Records excerpted from a collection
-------

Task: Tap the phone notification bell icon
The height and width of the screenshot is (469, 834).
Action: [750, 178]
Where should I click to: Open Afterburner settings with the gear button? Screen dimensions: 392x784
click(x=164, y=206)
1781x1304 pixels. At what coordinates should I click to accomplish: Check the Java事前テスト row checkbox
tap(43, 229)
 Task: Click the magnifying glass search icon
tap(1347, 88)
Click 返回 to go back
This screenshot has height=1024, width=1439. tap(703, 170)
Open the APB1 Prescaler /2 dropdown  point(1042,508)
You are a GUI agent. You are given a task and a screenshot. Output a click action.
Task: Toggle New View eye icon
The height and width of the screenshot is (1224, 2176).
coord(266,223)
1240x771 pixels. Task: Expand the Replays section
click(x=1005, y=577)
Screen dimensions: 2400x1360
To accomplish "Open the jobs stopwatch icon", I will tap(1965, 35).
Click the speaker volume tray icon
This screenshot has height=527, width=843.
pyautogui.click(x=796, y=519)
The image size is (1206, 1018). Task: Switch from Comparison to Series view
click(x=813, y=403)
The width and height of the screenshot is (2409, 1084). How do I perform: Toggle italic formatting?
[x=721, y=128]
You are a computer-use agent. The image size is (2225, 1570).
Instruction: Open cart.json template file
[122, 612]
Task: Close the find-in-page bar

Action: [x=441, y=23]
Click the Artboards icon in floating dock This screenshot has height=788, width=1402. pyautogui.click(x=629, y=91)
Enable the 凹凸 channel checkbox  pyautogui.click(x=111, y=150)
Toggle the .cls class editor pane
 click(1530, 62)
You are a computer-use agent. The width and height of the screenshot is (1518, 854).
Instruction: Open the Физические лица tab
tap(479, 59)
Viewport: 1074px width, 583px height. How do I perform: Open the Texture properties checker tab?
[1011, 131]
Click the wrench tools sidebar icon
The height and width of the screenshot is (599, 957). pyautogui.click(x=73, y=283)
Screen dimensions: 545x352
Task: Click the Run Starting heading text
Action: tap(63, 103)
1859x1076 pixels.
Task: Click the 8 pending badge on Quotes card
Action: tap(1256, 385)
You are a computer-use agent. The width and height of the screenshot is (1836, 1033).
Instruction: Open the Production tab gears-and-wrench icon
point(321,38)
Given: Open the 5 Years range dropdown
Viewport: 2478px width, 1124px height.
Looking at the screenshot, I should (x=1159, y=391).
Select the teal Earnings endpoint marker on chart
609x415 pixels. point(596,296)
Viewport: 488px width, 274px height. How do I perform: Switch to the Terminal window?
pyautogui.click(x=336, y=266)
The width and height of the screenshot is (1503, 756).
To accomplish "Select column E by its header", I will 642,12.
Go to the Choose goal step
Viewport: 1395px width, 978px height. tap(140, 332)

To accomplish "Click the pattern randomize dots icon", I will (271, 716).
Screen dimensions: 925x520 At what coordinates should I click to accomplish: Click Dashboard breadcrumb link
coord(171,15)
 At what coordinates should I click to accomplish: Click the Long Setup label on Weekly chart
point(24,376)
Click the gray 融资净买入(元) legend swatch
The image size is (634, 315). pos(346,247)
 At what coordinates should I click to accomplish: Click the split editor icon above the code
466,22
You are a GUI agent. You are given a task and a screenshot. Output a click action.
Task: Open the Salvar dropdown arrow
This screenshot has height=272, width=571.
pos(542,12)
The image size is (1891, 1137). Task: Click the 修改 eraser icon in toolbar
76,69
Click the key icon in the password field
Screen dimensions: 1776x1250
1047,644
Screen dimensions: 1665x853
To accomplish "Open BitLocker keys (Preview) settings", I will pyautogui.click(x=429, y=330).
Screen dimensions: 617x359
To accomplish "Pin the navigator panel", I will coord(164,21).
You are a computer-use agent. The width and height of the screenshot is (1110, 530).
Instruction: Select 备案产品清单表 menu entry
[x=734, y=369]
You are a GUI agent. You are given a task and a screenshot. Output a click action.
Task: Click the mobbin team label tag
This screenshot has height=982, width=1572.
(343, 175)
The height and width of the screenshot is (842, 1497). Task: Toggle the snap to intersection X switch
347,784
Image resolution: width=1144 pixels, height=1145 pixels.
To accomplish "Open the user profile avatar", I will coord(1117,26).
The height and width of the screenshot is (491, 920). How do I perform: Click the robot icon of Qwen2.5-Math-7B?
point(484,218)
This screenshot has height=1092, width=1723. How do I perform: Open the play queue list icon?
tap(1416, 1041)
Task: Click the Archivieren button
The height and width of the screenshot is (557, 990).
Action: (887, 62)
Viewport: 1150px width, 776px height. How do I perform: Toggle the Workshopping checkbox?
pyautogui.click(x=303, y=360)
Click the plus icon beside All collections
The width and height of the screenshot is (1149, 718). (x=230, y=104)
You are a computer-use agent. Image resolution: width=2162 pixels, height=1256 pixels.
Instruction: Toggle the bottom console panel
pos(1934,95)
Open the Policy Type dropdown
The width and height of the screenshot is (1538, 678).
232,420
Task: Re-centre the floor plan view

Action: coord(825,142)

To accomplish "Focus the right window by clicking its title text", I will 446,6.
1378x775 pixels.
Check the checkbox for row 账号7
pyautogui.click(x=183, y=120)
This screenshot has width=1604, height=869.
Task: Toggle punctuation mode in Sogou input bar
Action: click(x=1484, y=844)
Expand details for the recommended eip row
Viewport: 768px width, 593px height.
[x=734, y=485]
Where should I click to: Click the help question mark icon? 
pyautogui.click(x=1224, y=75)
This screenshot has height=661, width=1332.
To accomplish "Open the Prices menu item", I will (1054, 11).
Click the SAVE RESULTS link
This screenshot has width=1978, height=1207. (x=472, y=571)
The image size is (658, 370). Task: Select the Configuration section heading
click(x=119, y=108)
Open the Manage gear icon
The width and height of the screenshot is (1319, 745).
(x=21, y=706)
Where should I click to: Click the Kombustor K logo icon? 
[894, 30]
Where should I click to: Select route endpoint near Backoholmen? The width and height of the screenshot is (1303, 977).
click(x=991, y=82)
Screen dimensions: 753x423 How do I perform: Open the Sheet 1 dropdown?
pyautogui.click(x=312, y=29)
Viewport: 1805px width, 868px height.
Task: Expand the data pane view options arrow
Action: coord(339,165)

-------

WORK INSTRUCTIONS: Identify the lines in the records above that contain the word "computer", then state how many there are and nothing more.

ANSWER TO THIS TASK: 5